Overview

Tuberculosis Clinical Trials Consortium Study 35

Status:
Recruiting
Trial end date:
2023-07-01
Target enrollment:
0
Participant gender:
All
Summary
Hypotheses: Rifapentine (given as water-dispersible monolayer and/or fixed dose combination with isoniazid) dosing in HIV-infected and uninfected children ≤ 12 years of age with latent TB infection (LTBI) or with exposure to Mycobacterium tuberculosis (M. tuberculosis) will require higher mg/kg rifapentine dosing than adults to achieve adult- exposures which are correlated with efficacy in trials of TB prevention. Investigators further hypothesize that rifapentine will be safe and well-tolerated in HIV-infected and uninfected children who require treatment for LTBI.
Phase:
Phase 1/Phase 2
Accepts Healthy Volunteers?
Accepts Healthy Volunteers
Details
Lead Sponsor:
Centers for Disease Control and Prevention
Collaborators:
Chris Hani Baragwanath Academic Hospital
Johns Hopkins University
Sanofi
University of Cape Town
University of Stellenbosch
Washington D.C. Veterans Affairs Medical Center
Treatments:
Isoniazid
Rifampin
Rifapentine
Criteria
Inclusion Criteria:

1. Aged 0 - 12 years

2. Documented close (household or other close exposure) for at least an average 4 hours a
day over the past 6 months to a bacteriologically confirmed adult (18 years or older)
source case with pulmonary TB. The adult TB source case should have confirmed drug
sensitive (sputum culture confirmed or XPERT MTB/Rif [Cepheid] positive TB and without
any evidence of drug resistance, i.e., at least XPERT MTB/Rif rifampicin susceptible
or an alternative molecular or phenotypic test indicating rifampicin susceptible M.
tb) OR:

3. Evidence of M. tb infection (positive TST ≥ 10 mm in HIV-uninfected and TST ≥ 5 mm in
HIV-infected participants or a positive commercial interferon-gamma release assay, as
defined by the manufacturer)

4. Confirmed HIV status:

HIV status will be confirmed by DNA PCR and Plasma HIV-RNA if the participant is <18
months of age.

In participants ≥18 month of age HIV-ELISA testing will be completed. If any HIV test
is positive in a child participant, regardless of age, the test result needs to be
confirmed with a second HIV test, using HIV DNA or RNA PCR, from an independent
sample.

5. HIV-infected participants should be on an ART regimen for at least 12 weeks prior to
enrolment and should be clinically stable before entering the study, regardless of CD
4 count and HIV viral load. While on study, participants must be on an efavirenz- or
raltegravir-based ART regimen which should have been given for at least 14 days prior
to enrolment.

6. Caregiver (parent or legal guardian) gives written informed consent and assent from
the child where applicable

7. Weight > 2.5 kg but < 40 kg

Exclusion Criteria:

1. Active TB disease (evidenced by: symptoms suggestive of TB, or suggestive findings on
clinical examination, or suggestive chest radiographic findings, or positive
mycobacterial culture/molecular TB tests -if culture/molecular testing was clinically
indicated and was completed-, or currently on TB treatment for active disease).

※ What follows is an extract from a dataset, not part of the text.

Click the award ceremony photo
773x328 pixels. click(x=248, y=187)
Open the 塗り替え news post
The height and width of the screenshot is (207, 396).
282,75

2. Any documented drug resistant TB (DR TB) in an identified adult source case, defined
as rifampicin resistance on Xpert or any other relevant approved molecular test, or
phenotypic evidence of rifampicin resistance.

3. Receipt of a once-daily isoniazid regimen for > 30 days which was given for at least
14 consecutive days in the 30 days prior to enrolment.

4. Hb < 10 mg/dl

5. Weight for age z score below 2 or severe clinical malnutrition

6. Known allergy or hypersensitivity to isoniazid or rifapentine

7. Documented hepatic disorder including > 5 fold elevated upper limit of normal (ULN)
ALT and/or bilirubin

8. Lansky play score < 50

9. Documentation of Hepatitis A or B infection

10. Female adolescents who have reached menarche will not be eligible.